Differential diagnosis

Diagnosis is made from the list of causes above. It is useful to consider the likely and important diagnoses according to age:

• In neonates, consider particularly congenital laryngeal paralysis or choanal atresia.

• In children, consider inhaled foreign bodies (such as toys or peanuts), croup, acute epiglottitis, diphtheria, upper airway burns and anaphylaxis.

• In adults, consider anaphalaxis, thyroid disease, trauma and tumours. However, remember acute epiglottitis, as this occurs in adults and requires prompt and appropriate management. Rarely, psychogenic stridor in young women⁴.
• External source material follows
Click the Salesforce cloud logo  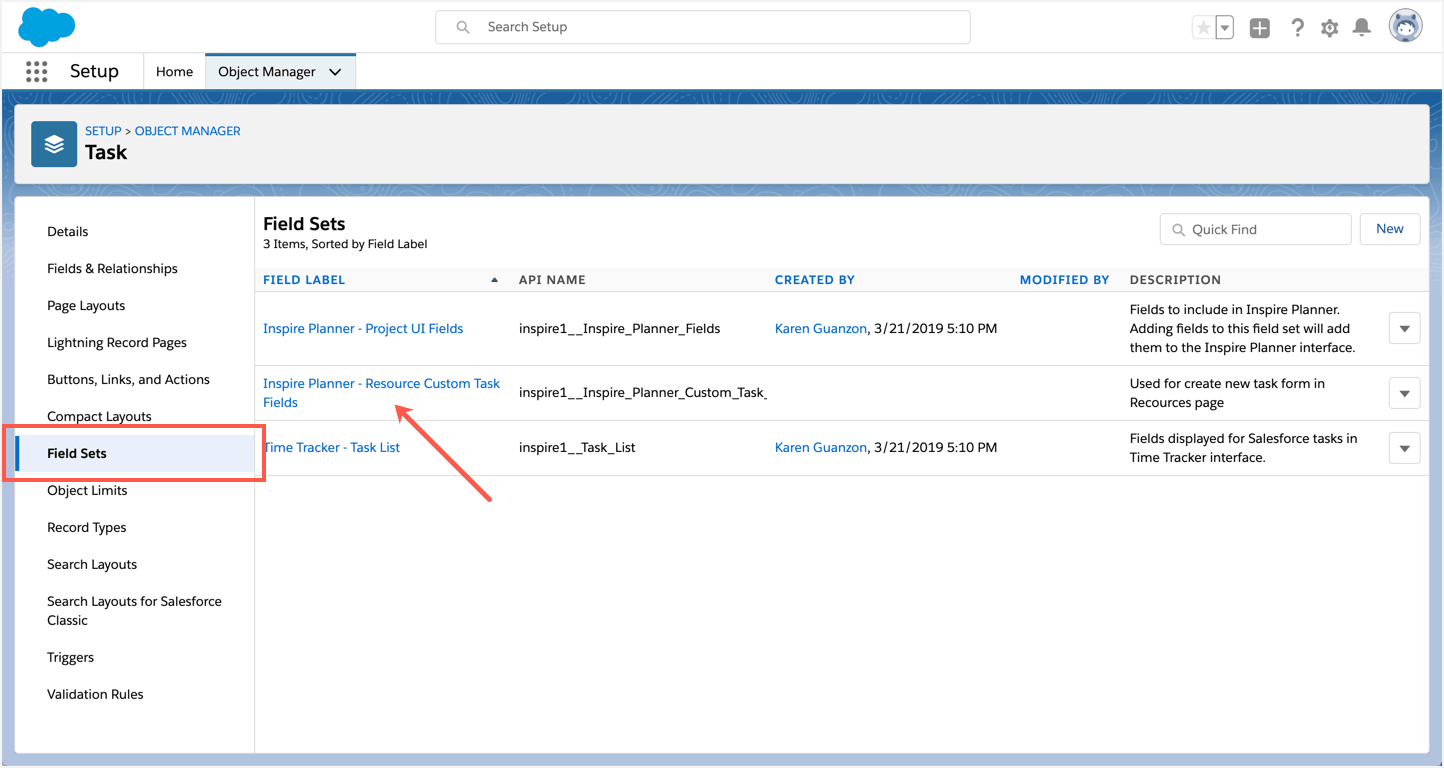pos(46,26)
There is a clear distinction to be made between acute and chronic stridor. Some causes of stridor are life-threatening and need quick diagnosis and treatment.

Investigations

Mild stridor may require no investigation when self-limiting upper respiratory infections are the cause. The need for further investigation is dictated by the clinical situation, the degree of distress and the severity of the stridor. The following may be useful:

• Pulse oximetry.

• Arterial blood gases.

• Imaging:
  

  • AP and lateral X-rays of the neck and chest (can identify particularly epiglottitis).

  • Special view X-rays (inspiratory/expiratory and lateral decubitus X-rays to demonstrate air trapping).
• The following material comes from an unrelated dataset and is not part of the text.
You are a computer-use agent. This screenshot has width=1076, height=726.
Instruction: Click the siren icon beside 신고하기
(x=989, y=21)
  • Contrast studies (if compression, tracheo-oesophageal fistula, gastro-oesophageal reflux suspected).

  • CT scanning (for aberrant vessels and mediastinal masses).

  • MRI scanning (particularly for upper airway and vascular abnormalities).

  • Virtual bronchoscopy⁵.

• Other tests and procedures:
  

  • Pulmonary function tests (differentiating restrictive/obstructive lesions and upper/lower airway obstruction).

  • Laryngoscopy and bronchoscopy (after oxygen saturations are stable and acute epiglottitis excluded).

Management⁴

This depends on the cause of the stridor. Management of the particular causes may be very different. However, the following general points can be made:

• Emergency management is essentially about maintainance of the airway. Ill patients (moderate-to-severe stridor) should be kept nil by mouth.

• If management of the airway fails, resuscitation procedures should be followed.
  

  In the event of cessation of stridor with airway obstruction:

  • Abrupt cessation of stridor may herald complete obstruction with chest movement but no breath sounds.

  • Patients will soon become unconscious.

  • If there are any signs of airway obstruction from a suspected foreign body, try to clear this with back blows or abdominal thrusts (clearly not appropriate in acute epiglottitis).

  • Give oxygen.

  • If necessary, perform emergency endotracheal intubation, cricothyroidotomy or tracheostomy with mechanical ventilation.

  • Be prepared to suction any aspirated vomit or blood through the endotracheal or tracheostomy tube.

• Medication from corticosteroids to antibiotics can be useful.

• A variety of surgical procedures may be necessary from tracheotomy to removal of obstructing tumours.